“A Game Reimagined” – XFL To Return In 2020

The XFL will return in 2020.

The long-rumoured resurrection of Vince McMahon’s venture into the world of American Football was confirmed on Thursday afternoon as the WWE owner looks to make amends for his initial failed foray into the sport.

Lasting for just one season in 2001, the XFL failed to spark enough interest and imagination to lure fans away from the NFL and has spent the past 16 years as the punchline to any number of jokes.

During the live stream, in which McMahon took questions from journalists via conference call, Vince outlined a vision for the new football league that left those watching with more queries than answers.

Pledging to “give the game back to the fans”, McMahon justified the early announcement of the XFL’s reformation as a chance for those involved to have “plenty of time to get things right”.

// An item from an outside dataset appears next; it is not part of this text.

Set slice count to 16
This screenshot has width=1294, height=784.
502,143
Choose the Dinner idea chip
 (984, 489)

The XFL’s original ethos leaned heavily on offering an alternative to the persistently under-fire NFL, an organisation once more facing opprobrium from all sides for any number of reasons.

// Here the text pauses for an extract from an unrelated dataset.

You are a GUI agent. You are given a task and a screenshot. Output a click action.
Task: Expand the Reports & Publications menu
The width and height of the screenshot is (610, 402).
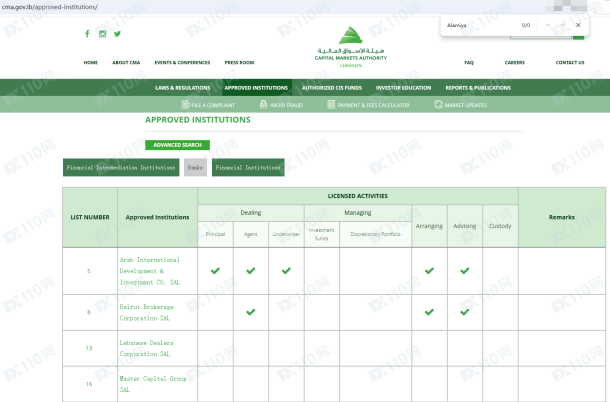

“It will be a game reimagined” promised McMahon, whose goal of usurping the NFL with new rules and philosophies in 2001 was reneged upon almost immediately when viewers quickly realised not much had changed at all.

Looking as tense and aggravated as he ever does, McMahon laid out the foundations of the league’s basis and status as follows:

  • The XFL will begin in January or February of 2020.
  • There will be no crossover of WWE talent to XFL.
  • The XFL will be a single entity structure – not a franchise model – with plans for eight teams at launch, all of which will be owned by the league.
  • Each team will play a 10-game regular season followed by two semi-final games and a final Championship game.
  • Each team will have approximately 40 players.
  • WWE will not be funding the $100m venture, relying on the newly-formed Alpha Entertainment to be the catalyst for the league and its finances.
  • McMahon himself looked to distance himself from the XFL in terms of day-to-day front running of the operation. “Quite probably, this will probably be the last you see of me” he said in regards to his visibility in the XFL’s operations.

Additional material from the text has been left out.